### Reading text
A range of scenario and sensitivity analyses were conducted to test the robustness of model results and generally found these to be robust to plausible variations in input parameters and modelling assumptions. Notable exceptions were sensitivity analyses of liraglutide 1.8 mg reducing the time horizon to 10 years in the dual therapy analysis and extending the duration on treatment to 5 years in the triple therapy analysis.

The study has a number of limitations. Relative treatment effects of liraglutide and dapagliflozin have yet to be established in head-to-head RCTs; therefore, indirect estimates were derived from a network meta-analysis. As the NMA only included studies investigating dual therapy, relative estimates of effectiveness were assumed equivalent in patients on triple therapy. The CDM predicts long-term outcomes of T2DM patients based on the impact of therapies in short-term studies; although the CDM has been validated [810] as capable of reliably predicting long-term patient outcomes, direct evidence is lacking. The generalizability of the findings is limited by potential differences between RCT populations and patients who would receive these drugs in usual practice in the UK. Future research is warranted to generate evidence from real-world clinical data to help provide insights into the comparative real-life effectiveness of liraglutide and dapagliflozin and other SGLT-2is in terms of life expectancy or microvascular complications, including scenarios when these treatments are used in addition to insulin glargine.

### Dataset extract

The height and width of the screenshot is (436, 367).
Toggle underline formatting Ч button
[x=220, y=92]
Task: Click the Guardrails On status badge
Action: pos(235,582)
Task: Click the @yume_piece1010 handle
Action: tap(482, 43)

### Assignment 1
Translate this sentence from the passage on liraglutide and dapagliflozin into Spanish: "As the NMA only included studies investigating dual therapy, relative estimates of effectiveness were assumed equivalent in patients on triple therapy."
### Assignment 2
Name each drug that the passage on liraglutide and dapagliflozin mentions by its individual name.
### Assignment 3
From the passage on liraglutide and dapagliflozin, return everything from "A range of scenario" down to "triple therapy analysis.".

### Answer 1
Como el NMA solo incluyó estudios que investigaban la terapia dual, se asumió que las estimaciones relativas de efectividad eran equivalentes en los pacientes con terapia triple.

### Answer 2
- liraglutide
- dapagliflozin
- insulin glargine

### Answer 3
A range of scenario and sensitivity analyses were conducted to test the robustness of model results and generally found these to be robust to plausible variations in input parameters and modelling assumptions. Notable exceptions were sensitivity analyses of liraglutide 1.8 mg reducing the time horizon to 10 years in the dual therapy analysis and extending the duration on treatment to 5 years in the triple therapy analysis.